Search code examples
sqlrelational-database

Are these two database queries logically equivalent?


I have a query with an OR that runs poorly (i.e. a cost of 138 units):

SELECT *
FROM Customers
WHERE (FirstName LIKE 'Ian%') OR (LastName LIKE 'Boyd%')

But this query that returns the same runs much better (i.e. 0.6 units):

SELECT *
FROM Customers
WHERE (FirstName LIKE 'Ian%')

UNION

SELECT *
FROM Customers
WHERE (LastName LIKE 'Boyd%')

These two queries are logically equivalent or identical--from the standpoint of what information I'm asking the relational database engine for. But if that's the case, the modern sophisticated query optimizer should understand all this, and not run the query any differently. And yet it does; which we know we can all chalk up to quirky query optimizers. So maybe they're not equivalent.

Are these two database queries logically equivalent?

CREATE TABLE Customers 
( 
    FirstName varchar(50) NOT NULL,
    LastName varchar(50) NOT NULL
)

CREATE INDEX IX_Customers_FirstName ON Customers (FirstName);
CREATE INDEX IX_Customers_LastNmae  ON Customers (LastName);

Solution

  • The two are logically identical assuming that customers has no duplicate rows. This is a reasonable assumption.

    The UNION version is faster probably because the SQL engine can use indexes for the LIKE patterns -- they don't begin with a wildcard.

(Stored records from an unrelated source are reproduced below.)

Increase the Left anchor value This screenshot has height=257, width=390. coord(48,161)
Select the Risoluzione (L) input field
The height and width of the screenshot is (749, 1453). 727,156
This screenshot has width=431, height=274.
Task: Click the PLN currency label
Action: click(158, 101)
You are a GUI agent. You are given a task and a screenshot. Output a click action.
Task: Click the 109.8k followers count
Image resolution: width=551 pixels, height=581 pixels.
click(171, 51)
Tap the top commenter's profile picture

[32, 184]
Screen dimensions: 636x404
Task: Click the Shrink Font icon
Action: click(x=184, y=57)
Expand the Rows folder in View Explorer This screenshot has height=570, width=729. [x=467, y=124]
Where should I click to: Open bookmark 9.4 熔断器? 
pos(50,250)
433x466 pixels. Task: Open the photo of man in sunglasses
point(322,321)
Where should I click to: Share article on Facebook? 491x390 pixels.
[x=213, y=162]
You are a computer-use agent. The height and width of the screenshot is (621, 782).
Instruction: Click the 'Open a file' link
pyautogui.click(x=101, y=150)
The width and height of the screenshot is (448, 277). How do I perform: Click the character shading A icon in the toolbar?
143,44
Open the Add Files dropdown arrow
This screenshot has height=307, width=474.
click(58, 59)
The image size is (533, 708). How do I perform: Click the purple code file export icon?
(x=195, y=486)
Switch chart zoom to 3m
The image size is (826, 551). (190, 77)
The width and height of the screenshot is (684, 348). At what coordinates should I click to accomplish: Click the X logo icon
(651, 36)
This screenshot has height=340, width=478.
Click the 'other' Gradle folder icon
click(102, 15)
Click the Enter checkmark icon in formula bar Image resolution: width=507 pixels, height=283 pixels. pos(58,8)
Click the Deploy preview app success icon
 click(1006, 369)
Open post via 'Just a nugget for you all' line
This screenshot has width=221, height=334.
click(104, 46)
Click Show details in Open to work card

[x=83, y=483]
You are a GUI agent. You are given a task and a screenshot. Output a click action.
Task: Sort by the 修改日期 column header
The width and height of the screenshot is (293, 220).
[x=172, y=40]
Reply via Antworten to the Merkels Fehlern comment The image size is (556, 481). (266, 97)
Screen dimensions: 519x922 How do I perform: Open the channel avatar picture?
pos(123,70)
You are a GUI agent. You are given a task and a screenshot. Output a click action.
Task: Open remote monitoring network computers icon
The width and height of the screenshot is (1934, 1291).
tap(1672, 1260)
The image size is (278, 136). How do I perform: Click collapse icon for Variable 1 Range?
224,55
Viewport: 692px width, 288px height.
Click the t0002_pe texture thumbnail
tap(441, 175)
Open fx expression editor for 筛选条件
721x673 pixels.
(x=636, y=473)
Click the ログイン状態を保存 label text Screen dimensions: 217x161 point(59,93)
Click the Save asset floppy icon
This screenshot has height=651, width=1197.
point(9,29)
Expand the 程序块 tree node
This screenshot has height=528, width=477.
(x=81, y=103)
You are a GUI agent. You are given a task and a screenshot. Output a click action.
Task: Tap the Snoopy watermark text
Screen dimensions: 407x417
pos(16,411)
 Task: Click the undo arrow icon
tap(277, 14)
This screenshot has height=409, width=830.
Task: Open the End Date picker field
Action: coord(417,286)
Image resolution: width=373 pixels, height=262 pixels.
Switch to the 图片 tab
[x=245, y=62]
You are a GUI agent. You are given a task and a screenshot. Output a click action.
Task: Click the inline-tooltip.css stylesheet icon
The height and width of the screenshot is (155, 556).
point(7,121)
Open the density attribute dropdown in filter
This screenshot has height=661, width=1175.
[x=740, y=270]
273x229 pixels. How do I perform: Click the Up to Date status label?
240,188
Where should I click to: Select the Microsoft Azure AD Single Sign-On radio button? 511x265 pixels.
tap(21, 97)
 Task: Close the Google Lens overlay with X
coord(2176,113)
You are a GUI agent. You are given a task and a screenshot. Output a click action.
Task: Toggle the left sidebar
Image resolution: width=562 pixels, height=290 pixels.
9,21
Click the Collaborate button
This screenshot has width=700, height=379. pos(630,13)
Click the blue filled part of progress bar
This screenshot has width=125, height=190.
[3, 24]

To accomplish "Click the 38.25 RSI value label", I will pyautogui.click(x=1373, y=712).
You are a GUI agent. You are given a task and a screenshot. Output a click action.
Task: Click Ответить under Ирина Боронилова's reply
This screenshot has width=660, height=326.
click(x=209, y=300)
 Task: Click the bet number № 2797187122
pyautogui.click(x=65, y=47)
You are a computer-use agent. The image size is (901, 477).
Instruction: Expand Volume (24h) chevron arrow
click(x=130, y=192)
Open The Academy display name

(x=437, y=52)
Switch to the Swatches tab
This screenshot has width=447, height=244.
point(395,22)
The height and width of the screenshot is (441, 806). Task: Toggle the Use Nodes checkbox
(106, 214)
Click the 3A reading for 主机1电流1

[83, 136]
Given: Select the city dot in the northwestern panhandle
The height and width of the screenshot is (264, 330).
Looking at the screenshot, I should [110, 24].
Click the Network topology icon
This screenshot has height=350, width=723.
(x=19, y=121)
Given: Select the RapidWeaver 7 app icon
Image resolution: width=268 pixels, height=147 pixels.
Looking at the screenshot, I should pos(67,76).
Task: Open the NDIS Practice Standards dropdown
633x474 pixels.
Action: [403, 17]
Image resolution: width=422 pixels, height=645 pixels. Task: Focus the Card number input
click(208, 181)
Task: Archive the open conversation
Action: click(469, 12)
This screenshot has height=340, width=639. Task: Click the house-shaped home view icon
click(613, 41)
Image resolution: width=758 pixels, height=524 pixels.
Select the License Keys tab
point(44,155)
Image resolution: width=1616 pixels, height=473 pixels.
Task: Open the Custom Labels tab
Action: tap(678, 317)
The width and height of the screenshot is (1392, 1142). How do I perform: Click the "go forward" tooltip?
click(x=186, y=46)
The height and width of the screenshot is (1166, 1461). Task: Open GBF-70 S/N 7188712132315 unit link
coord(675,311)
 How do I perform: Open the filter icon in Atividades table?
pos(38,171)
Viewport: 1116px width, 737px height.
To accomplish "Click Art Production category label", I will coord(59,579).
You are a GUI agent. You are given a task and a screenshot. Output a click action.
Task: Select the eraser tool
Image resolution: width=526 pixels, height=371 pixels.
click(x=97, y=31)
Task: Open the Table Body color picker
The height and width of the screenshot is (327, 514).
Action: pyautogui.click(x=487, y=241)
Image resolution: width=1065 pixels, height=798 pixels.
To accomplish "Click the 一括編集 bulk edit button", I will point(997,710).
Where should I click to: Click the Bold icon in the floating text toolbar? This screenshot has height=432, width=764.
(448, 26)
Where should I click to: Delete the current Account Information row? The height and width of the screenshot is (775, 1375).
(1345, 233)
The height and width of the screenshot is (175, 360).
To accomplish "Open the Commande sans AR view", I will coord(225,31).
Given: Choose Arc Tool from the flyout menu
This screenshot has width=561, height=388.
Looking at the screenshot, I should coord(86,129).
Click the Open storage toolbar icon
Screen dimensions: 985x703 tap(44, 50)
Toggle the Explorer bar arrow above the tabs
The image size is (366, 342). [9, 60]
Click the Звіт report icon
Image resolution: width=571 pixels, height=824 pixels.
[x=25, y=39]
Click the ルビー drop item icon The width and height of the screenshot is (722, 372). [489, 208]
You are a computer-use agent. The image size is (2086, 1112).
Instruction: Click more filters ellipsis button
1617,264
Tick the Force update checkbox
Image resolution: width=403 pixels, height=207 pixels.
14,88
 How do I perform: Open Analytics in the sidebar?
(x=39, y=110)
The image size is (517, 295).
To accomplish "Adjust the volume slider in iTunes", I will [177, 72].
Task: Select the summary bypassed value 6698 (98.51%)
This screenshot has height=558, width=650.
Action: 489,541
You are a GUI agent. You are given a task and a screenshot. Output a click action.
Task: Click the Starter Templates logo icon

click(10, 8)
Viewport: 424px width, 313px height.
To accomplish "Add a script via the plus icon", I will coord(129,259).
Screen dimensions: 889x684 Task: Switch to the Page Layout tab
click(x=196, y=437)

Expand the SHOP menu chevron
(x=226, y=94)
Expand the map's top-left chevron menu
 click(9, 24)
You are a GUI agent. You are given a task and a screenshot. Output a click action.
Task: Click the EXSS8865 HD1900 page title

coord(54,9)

    A faster and almost equivalent version is:

    SELECT *
    FROM Customers
    WHERE FirstName LIKE 'Ian%'
    UNION ALL
    SELECT *
    FROM Customers
    WHERE LastName LIKE 'Boyd%' AND FirstName NOT LIKE 'Ian%';
    

    The only issue here is if FirstName is NULL. In that case, the logic would filter out even matching last names. An exact equivalent needs to take this into account:

    SELECT *
    FROM Customers
    WHERE FirstName LIKE 'Ian%'
    UNION ALL
    SELECT *
    FROM Customers
    WHERE LastName LIKE 'Boyd%' AND
          (FirstName NOT LIKE 'Ian%' OR FirstName IS NULL);
    

    These versions should be faster because they use UNION ALL and not UNION. The latter incurs overhead for removing duplicates. However, the WHERE clause removes those duplicates without having to look across rows.